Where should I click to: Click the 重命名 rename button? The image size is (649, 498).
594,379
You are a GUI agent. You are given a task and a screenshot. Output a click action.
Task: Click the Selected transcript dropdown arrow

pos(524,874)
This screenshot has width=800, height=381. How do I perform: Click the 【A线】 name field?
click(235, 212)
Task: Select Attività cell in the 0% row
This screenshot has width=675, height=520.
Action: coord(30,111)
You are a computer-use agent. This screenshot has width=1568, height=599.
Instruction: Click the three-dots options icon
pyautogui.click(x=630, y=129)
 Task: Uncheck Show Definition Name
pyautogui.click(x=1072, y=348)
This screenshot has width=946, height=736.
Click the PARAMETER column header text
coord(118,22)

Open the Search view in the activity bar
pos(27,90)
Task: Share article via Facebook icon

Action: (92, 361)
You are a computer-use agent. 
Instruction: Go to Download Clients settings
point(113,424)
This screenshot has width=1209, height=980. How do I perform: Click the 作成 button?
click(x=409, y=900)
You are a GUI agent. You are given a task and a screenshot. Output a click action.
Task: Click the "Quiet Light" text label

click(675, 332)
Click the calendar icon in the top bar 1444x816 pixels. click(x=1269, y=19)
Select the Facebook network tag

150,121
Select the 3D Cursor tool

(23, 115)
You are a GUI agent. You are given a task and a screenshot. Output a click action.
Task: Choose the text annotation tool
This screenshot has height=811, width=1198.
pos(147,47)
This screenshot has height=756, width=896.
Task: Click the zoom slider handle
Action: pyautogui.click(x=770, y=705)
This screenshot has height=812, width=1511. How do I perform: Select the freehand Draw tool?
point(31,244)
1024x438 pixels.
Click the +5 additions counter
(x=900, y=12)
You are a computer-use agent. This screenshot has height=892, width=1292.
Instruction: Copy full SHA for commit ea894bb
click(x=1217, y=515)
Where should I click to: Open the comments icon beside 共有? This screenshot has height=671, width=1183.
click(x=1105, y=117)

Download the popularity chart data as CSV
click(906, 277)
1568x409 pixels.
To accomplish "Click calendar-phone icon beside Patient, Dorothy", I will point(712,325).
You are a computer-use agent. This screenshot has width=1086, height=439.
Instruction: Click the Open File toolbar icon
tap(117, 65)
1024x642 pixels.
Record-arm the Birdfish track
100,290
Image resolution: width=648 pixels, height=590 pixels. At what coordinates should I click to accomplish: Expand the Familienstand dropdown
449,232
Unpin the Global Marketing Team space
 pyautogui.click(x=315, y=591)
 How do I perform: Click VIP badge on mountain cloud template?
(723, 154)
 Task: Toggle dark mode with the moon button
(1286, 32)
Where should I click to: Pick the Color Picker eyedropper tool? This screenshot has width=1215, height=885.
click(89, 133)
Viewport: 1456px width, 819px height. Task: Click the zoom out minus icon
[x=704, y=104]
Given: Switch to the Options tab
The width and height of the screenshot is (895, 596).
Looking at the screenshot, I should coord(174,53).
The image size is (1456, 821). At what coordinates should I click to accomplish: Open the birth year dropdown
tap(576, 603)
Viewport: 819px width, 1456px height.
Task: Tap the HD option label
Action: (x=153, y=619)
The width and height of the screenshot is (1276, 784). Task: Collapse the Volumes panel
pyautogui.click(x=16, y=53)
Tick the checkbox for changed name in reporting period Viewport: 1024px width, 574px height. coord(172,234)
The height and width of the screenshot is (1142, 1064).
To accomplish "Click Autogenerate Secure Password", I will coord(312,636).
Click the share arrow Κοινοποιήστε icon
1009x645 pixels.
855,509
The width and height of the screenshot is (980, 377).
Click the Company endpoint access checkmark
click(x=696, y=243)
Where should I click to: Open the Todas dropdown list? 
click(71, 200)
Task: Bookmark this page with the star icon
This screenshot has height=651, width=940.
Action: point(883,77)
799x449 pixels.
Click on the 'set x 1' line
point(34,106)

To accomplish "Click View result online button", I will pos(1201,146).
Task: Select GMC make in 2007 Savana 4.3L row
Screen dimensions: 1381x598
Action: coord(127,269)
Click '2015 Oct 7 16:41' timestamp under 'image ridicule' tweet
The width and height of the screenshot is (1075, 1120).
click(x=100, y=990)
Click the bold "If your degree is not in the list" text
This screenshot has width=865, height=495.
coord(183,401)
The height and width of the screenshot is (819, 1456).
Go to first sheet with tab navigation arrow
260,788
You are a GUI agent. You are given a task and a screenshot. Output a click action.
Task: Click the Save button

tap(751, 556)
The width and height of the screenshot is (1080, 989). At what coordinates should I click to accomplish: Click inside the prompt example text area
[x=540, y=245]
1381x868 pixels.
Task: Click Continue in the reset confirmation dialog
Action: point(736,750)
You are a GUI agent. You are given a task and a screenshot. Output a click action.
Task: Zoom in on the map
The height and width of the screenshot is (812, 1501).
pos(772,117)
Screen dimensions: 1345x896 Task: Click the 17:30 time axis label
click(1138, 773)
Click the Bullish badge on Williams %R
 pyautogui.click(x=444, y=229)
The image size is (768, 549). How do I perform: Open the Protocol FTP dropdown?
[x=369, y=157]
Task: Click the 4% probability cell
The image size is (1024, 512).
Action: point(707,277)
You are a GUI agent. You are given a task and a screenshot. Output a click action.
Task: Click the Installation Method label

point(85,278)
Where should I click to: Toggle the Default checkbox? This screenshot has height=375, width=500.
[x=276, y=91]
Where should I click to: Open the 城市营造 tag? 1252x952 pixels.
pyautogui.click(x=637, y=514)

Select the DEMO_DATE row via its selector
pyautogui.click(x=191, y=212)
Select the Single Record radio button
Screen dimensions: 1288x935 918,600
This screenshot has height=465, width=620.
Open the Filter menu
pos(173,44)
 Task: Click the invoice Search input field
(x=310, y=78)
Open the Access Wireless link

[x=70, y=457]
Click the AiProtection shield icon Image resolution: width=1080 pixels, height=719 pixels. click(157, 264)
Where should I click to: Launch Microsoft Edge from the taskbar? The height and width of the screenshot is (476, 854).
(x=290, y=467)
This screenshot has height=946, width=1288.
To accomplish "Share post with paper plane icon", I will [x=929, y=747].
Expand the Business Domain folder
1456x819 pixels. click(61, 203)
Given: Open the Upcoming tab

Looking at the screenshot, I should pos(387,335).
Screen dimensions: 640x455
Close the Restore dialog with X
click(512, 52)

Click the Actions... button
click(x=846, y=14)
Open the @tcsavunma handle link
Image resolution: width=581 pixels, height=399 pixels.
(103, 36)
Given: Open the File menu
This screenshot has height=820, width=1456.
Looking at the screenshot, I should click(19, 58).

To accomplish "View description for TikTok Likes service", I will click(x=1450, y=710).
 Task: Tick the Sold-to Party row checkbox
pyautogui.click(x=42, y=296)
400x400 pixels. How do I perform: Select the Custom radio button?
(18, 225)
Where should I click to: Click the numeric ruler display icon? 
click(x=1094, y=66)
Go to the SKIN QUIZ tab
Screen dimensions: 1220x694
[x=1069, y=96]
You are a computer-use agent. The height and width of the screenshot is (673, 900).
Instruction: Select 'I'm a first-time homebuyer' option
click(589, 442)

* * * * *

— Task requirements —
Return all of the entries above verbatim, with every line unchanged.

— Finished exercise —
Where should I click to: Click the 重命名 rename button? The image size is (649, 498).
594,379
You are a GUI agent. You are given a task and a screenshot. Output a click action.
Task: Click the Selected transcript dropdown arrow

pos(524,874)
This screenshot has width=800, height=381. How do I perform: Click the 【A线】 name field?
click(235, 212)
Task: Select Attività cell in the 0% row
This screenshot has width=675, height=520.
Action: coord(30,111)
You are a computer-use agent. This screenshot has width=1568, height=599.
Instruction: Click the three-dots options icon
pyautogui.click(x=630, y=129)
 Task: Uncheck Show Definition Name
pyautogui.click(x=1072, y=348)
This screenshot has width=946, height=736.
Click the PARAMETER column header text
coord(118,22)

Open the Search view in the activity bar
pos(27,90)
Task: Share article via Facebook icon

Action: (92, 361)
You are a computer-use agent. 
Instruction: Go to Download Clients settings
point(113,424)
This screenshot has width=1209, height=980. How do I perform: Click the 作成 button?
click(x=409, y=900)
You are a GUI agent. You are given a task and a screenshot. Output a click action.
Task: Click the "Quiet Light" text label

click(675, 332)
Click the calendar icon in the top bar 1444x816 pixels. click(x=1269, y=19)
Select the Facebook network tag

150,121
Select the 3D Cursor tool

(23, 115)
You are a GUI agent. You are given a task and a screenshot. Output a click action.
Task: Choose the text annotation tool
This screenshot has height=811, width=1198.
pos(147,47)
This screenshot has height=756, width=896.
Task: Click the zoom slider handle
Action: pyautogui.click(x=770, y=705)
This screenshot has height=812, width=1511. How do I perform: Select the freehand Draw tool?
point(31,244)
1024x438 pixels.
Click the +5 additions counter
(x=900, y=12)
You are a computer-use agent. This screenshot has height=892, width=1292.
Instruction: Copy full SHA for commit ea894bb
click(x=1217, y=515)
Where should I click to: Open the comments icon beside 共有? This screenshot has height=671, width=1183.
click(x=1105, y=117)

Download the popularity chart data as CSV
click(906, 277)
1568x409 pixels.
To accomplish "Click calendar-phone icon beside Patient, Dorothy", I will point(712,325).
You are a computer-use agent. This screenshot has width=1086, height=439.
Instruction: Click the Open File toolbar icon
tap(117, 65)
1024x642 pixels.
Record-arm the Birdfish track
100,290
Image resolution: width=648 pixels, height=590 pixels. At what coordinates should I click to accomplish: Expand the Familienstand dropdown
449,232
Unpin the Global Marketing Team space
 pyautogui.click(x=315, y=591)
 How do I perform: Click VIP badge on mountain cloud template?
(723, 154)
 Task: Toggle dark mode with the moon button
(1286, 32)
Where should I click to: Pick the Color Picker eyedropper tool? This screenshot has width=1215, height=885.
click(89, 133)
Viewport: 1456px width, 819px height. Task: Click the zoom out minus icon
[x=704, y=104]
Given: Switch to the Options tab
The width and height of the screenshot is (895, 596).
Looking at the screenshot, I should coord(174,53).
The image size is (1456, 821). At what coordinates should I click to accomplish: Open the birth year dropdown
tap(576, 603)
Viewport: 819px width, 1456px height.
Task: Tap the HD option label
Action: (x=153, y=619)
The width and height of the screenshot is (1276, 784). Task: Collapse the Volumes panel
pyautogui.click(x=16, y=53)
Tick the checkbox for changed name in reporting period Viewport: 1024px width, 574px height. coord(172,234)
The height and width of the screenshot is (1142, 1064).
To accomplish "Click Autogenerate Secure Password", I will coord(312,636).
Click the share arrow Κοινοποιήστε icon
1009x645 pixels.
855,509
The width and height of the screenshot is (980, 377).
Click the Company endpoint access checkmark
click(x=696, y=243)
Where should I click to: Open the Todas dropdown list? 
click(71, 200)
Task: Bookmark this page with the star icon
This screenshot has height=651, width=940.
Action: point(883,77)
799x449 pixels.
Click on the 'set x 1' line
point(34,106)

To accomplish "Click View result online button", I will pos(1201,146).
Task: Select GMC make in 2007 Savana 4.3L row
Screen dimensions: 1381x598
Action: coord(127,269)
Click '2015 Oct 7 16:41' timestamp under 'image ridicule' tweet
The width and height of the screenshot is (1075, 1120).
click(x=100, y=990)
Click the bold "If your degree is not in the list" text
This screenshot has width=865, height=495.
coord(183,401)
The height and width of the screenshot is (819, 1456).
Go to first sheet with tab navigation arrow
260,788
You are a GUI agent. You are given a task and a screenshot. Output a click action.
Task: Click the Save button

tap(751, 556)
The width and height of the screenshot is (1080, 989). At what coordinates should I click to accomplish: Click inside the prompt example text area
[x=540, y=245]
1381x868 pixels.
Task: Click Continue in the reset confirmation dialog
Action: point(736,750)
You are a GUI agent. You are given a task and a screenshot. Output a click action.
Task: Zoom in on the map
The height and width of the screenshot is (812, 1501).
pos(772,117)
Screen dimensions: 1345x896 Task: Click the 17:30 time axis label
click(1138, 773)
Click the Bullish badge on Williams %R
 pyautogui.click(x=444, y=229)
The image size is (768, 549). How do I perform: Open the Protocol FTP dropdown?
[x=369, y=157]
Task: Click the 4% probability cell
The image size is (1024, 512).
Action: point(707,277)
You are a GUI agent. You are given a task and a screenshot. Output a click action.
Task: Click the Installation Method label

point(85,278)
Where should I click to: Toggle the Default checkbox? This screenshot has height=375, width=500.
[x=276, y=91]
Where should I click to: Open the 城市营造 tag? 1252x952 pixels.
pyautogui.click(x=637, y=514)

Select the DEMO_DATE row via its selector
pyautogui.click(x=191, y=212)
Select the Single Record radio button
Screen dimensions: 1288x935 918,600
This screenshot has height=465, width=620.
Open the Filter menu
pos(173,44)
 Task: Click the invoice Search input field
(x=310, y=78)
Open the Access Wireless link

[x=70, y=457]
Click the AiProtection shield icon Image resolution: width=1080 pixels, height=719 pixels. click(157, 264)
Where should I click to: Launch Microsoft Edge from the taskbar? The height and width of the screenshot is (476, 854).
(x=290, y=467)
This screenshot has height=946, width=1288.
To accomplish "Share post with paper plane icon", I will [x=929, y=747].
Expand the Business Domain folder
1456x819 pixels. click(61, 203)
Given: Open the Upcoming tab

Looking at the screenshot, I should pos(387,335).
Screen dimensions: 640x455
Close the Restore dialog with X
click(512, 52)

Click the Actions... button
click(x=846, y=14)
Open the @tcsavunma handle link
Image resolution: width=581 pixels, height=399 pixels.
(103, 36)
Given: Open the File menu
This screenshot has height=820, width=1456.
Looking at the screenshot, I should click(19, 58).

To accomplish "View description for TikTok Likes service", I will click(x=1450, y=710).
 Task: Tick the Sold-to Party row checkbox
pyautogui.click(x=42, y=296)
400x400 pixels. How do I perform: Select the Custom radio button?
(18, 225)
Where should I click to: Click the numeric ruler display icon? 
click(x=1094, y=66)
Go to the SKIN QUIZ tab
Screen dimensions: 1220x694
[x=1069, y=96]
You are a computer-use agent. The height and width of the screenshot is (673, 900).
Instruction: Select 'I'm a first-time homebuyer' option
click(589, 442)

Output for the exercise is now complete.